On Thursday, the 15th May, the Secretary read out the President’s order appointing another member of the House, B Das, to perform the duties of the Speaker, till the election of the Speaker during the day. The Prime Minister moved G V Mavalankar’s name for the Speaker’s post and it was seconded by Minister of Parliamentary Affairs Satya Narayan Sinha.

A K Gopalan moved the name of Shankar Shantaram More for the Speaker’s post and it was seconded by T K Chaudhuri. In the contest that followed, Mavalankar won by getting 394 votes against More’s 55 votes.

Mavalankar was conducted to the Chair by the Prime Minister, Maulana Abul Kalam Azad and A K Gopalan. The Prime Minister said “Sir, It is a very high honour for any person to be, as Speaker, the head of this great Parliament and if I may say so, it is an honour and a privilege for us in the House to have you in that Chair.”

S S More (Sholapur) said “Sir, I congratulate you. I am the defeated candidate and yet none is happier on your election than myself. In the best traditions of Parliament, a gracious custom prevails by which where two candidates are proposed for the Speakership, each candidate votes for the other candidate. l have observed that custom by voting for you.”

A K Gopalan said “Mr Speaker, on behalf of the hon. Members belonging to the Communist Party, the single largest party in this Parliament on this side, I heartily greet you and congratulate you on this occasion because you have been elected as the Speaker.”

Replying to the felicitations, the Speaker said “this House is different from its predecessors. Uptill now, whatever our ideologies and notions of public welfare and the functions of Government, we were all engaged in dislodging the foreign rule in our land; we have been successful in achieving independence, and we are now masters of our own destinies.”

“But the very fact of the end of the foreign rule has brought to the forefront, the vast differences in ideologies; and though our objective is common, as defined in the Constitution, we differ widely and sharply as regards the ways and means. This is but natural, and in a sense necessary also, for any parliamentary Government to function properly and for the real benefit of the people,” he said.

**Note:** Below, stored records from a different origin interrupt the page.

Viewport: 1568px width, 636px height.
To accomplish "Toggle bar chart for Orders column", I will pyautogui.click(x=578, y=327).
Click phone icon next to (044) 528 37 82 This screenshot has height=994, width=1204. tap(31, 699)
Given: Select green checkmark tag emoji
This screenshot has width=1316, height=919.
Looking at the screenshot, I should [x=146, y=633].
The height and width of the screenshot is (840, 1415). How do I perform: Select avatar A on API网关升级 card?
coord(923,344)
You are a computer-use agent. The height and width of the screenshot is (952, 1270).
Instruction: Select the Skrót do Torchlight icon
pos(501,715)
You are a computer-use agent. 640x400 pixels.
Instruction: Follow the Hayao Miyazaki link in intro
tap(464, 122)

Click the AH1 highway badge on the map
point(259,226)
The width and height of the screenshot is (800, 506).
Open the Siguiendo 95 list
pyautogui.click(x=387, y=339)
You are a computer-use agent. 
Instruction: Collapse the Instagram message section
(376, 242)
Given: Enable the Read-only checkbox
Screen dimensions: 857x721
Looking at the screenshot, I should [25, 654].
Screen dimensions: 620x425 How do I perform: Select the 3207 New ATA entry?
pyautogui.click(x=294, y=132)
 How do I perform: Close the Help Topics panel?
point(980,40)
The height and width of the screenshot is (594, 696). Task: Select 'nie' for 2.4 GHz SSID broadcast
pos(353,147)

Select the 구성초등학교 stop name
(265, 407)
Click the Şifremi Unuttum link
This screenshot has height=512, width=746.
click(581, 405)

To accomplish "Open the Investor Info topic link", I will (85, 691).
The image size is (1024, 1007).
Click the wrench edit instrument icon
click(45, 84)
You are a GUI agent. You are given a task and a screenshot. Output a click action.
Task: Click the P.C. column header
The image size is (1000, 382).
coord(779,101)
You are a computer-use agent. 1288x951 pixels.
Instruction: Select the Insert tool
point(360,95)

He said “At the same time, each one of us has to remember that, howsoever great the difference in viewpoints and methods, we are all meeting here, as representatives of the nation, for one common cause, which is, in the language of the Preamble to the Constitution,“to secure to all its citizens, justice, liberty, equality and fraternity.”

“A parliamentary Government is described as Government by discussion. Every Member has the fullest liberty to express his own views, remembering that every other Member has the same liberty,” he said.

Replying to felicitations, the first Chairman of the Rajya Sabha, Dr Radhakrishnan said “A democracy is distinguished by the protection it gives to minorities. A democracy is likely to degenerate into tyranny if it does not allow the opposition groups to criticise fairly, freely and frankly the policies of the Government.”

He said “But at the same time minorities also have their responsibilities. While they have every right to criticise, their right of criticism should not degenerate into wilful hampering and obstruction of the work of Parliament. All groups, therefore, have their rights, and have their responsibilities.”

The two Houses of Parliament met separately after a short interval after the President’s address. In the Lok Sabha, the Speaker said he had received three notices of three differently worded adjournment motions, two from K Subrahmanyam and one from A K Gopalan. They dealt with the question of food subsidies.

The Speaker said “The position is that so far as the importance of the matter is concerned, so far as the definiteness of the motions are concerned and so far as the urgency of the matter is concerned, I am in full agreement with the hon. Members, but the right to move adjournment motions has certain limitations. One of the limitations is that it should not anticipate a debate in the House.”

The Speaker said there will be a motion of thanks coming from the Government side in respect of the President’s Address, and the members could move amendments and bring up the subject they wanted to raise in the House. “Therefore, I do not think I should give my consent to these adjournment motions.”